• What you have to do:
Please output the lines starting with the line that contains "968x918 pixels." and going on through the line that contains "pos(146,343)", keeping both of those lines. Leave the pictures out of your answer.
** start Exercise material **
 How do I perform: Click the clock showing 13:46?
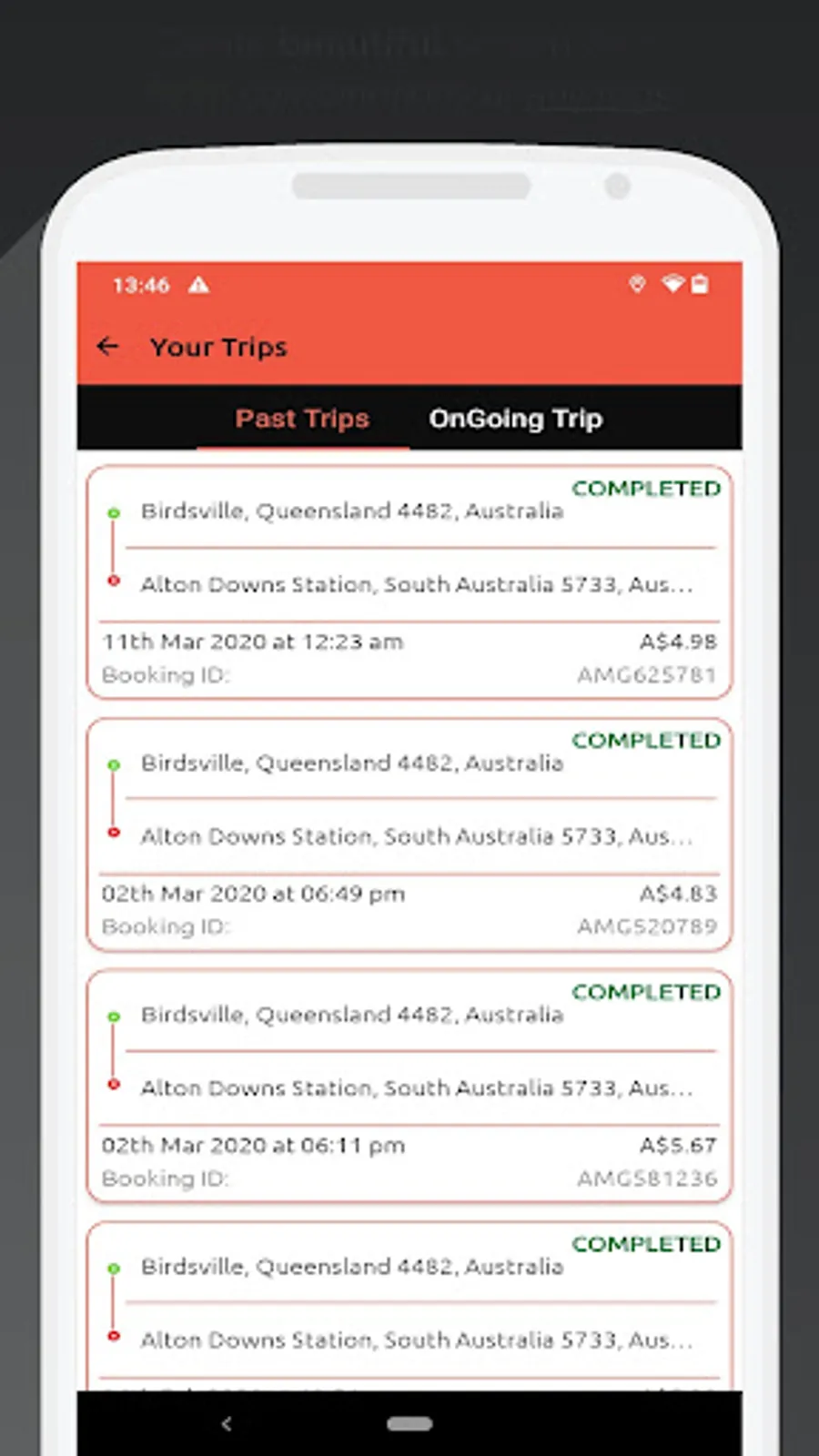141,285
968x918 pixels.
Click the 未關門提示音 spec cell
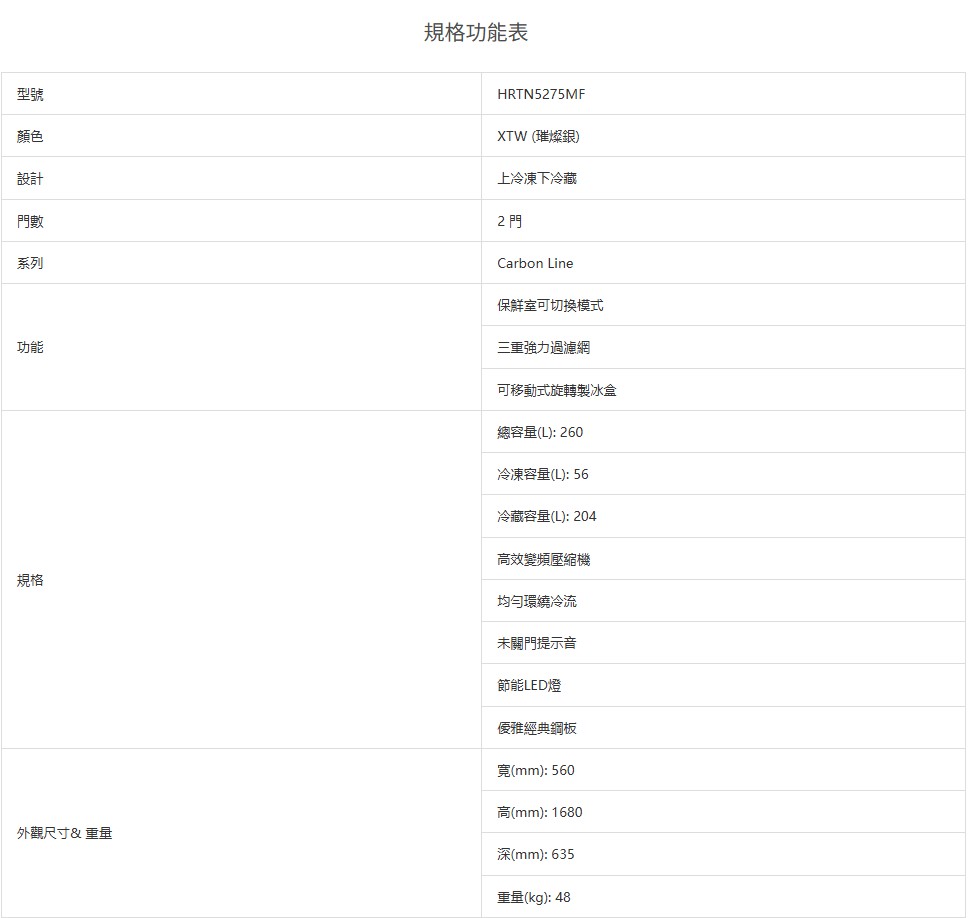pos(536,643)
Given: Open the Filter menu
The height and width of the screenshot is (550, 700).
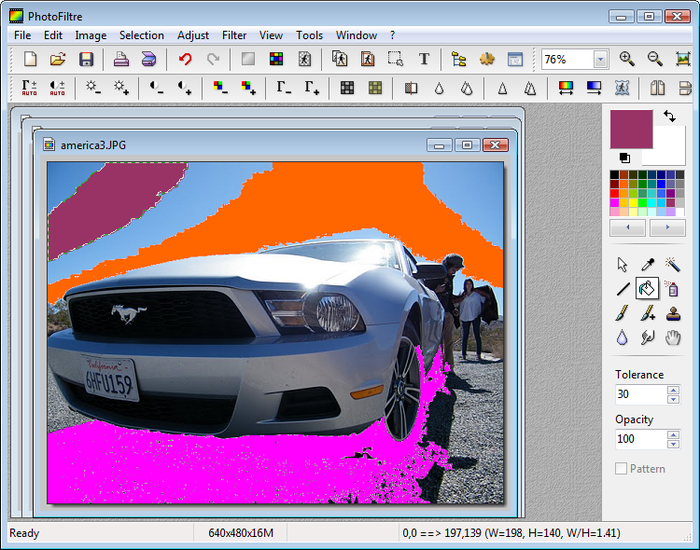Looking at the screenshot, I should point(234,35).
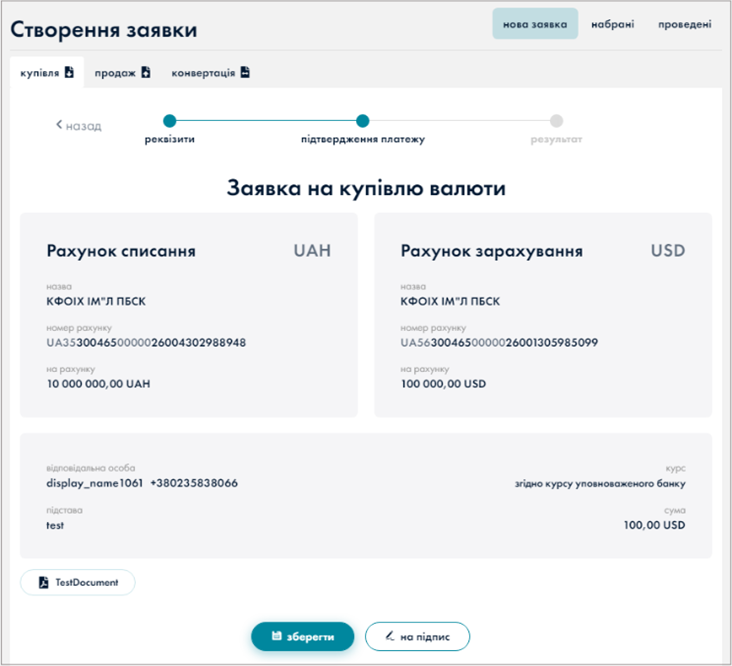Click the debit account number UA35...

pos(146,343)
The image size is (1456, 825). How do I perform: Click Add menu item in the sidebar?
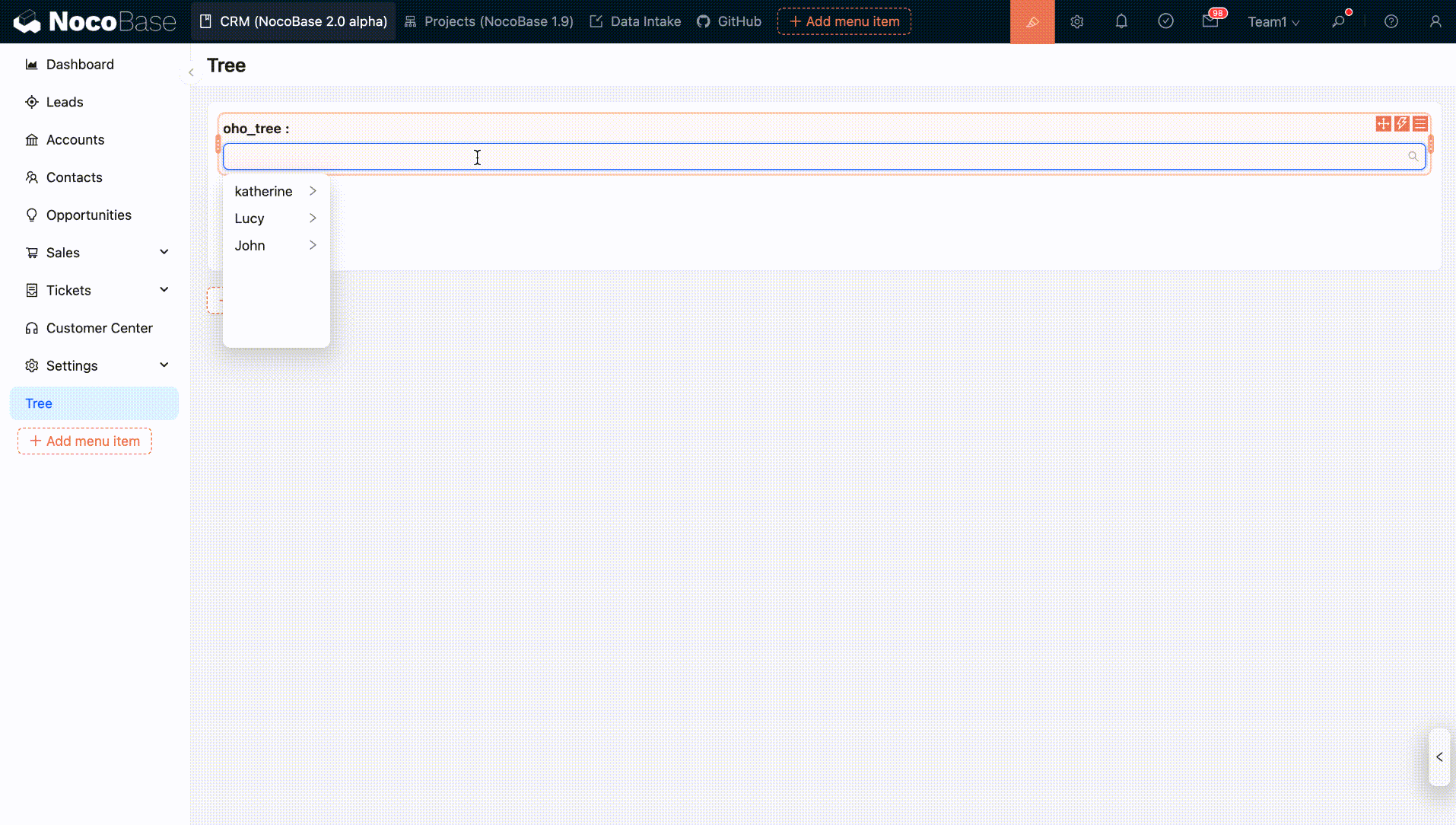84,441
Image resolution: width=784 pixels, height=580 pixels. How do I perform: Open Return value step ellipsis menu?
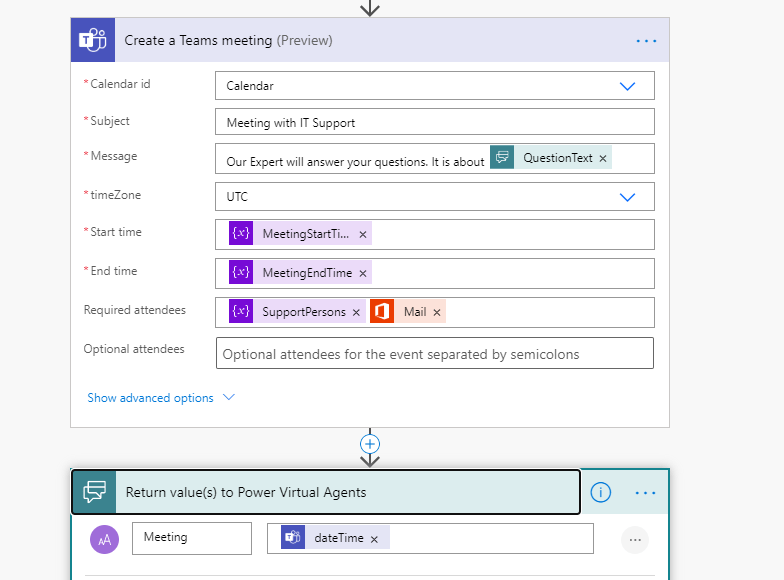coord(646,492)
** end Exercise material **
• Expected output:
968x918 pixels.
Click the 未關門提示音 spec cell
pos(536,643)
Given: Open the Filter menu
The height and width of the screenshot is (550, 700).
Looking at the screenshot, I should point(234,35).
Click the debit account number UA35...

pos(146,343)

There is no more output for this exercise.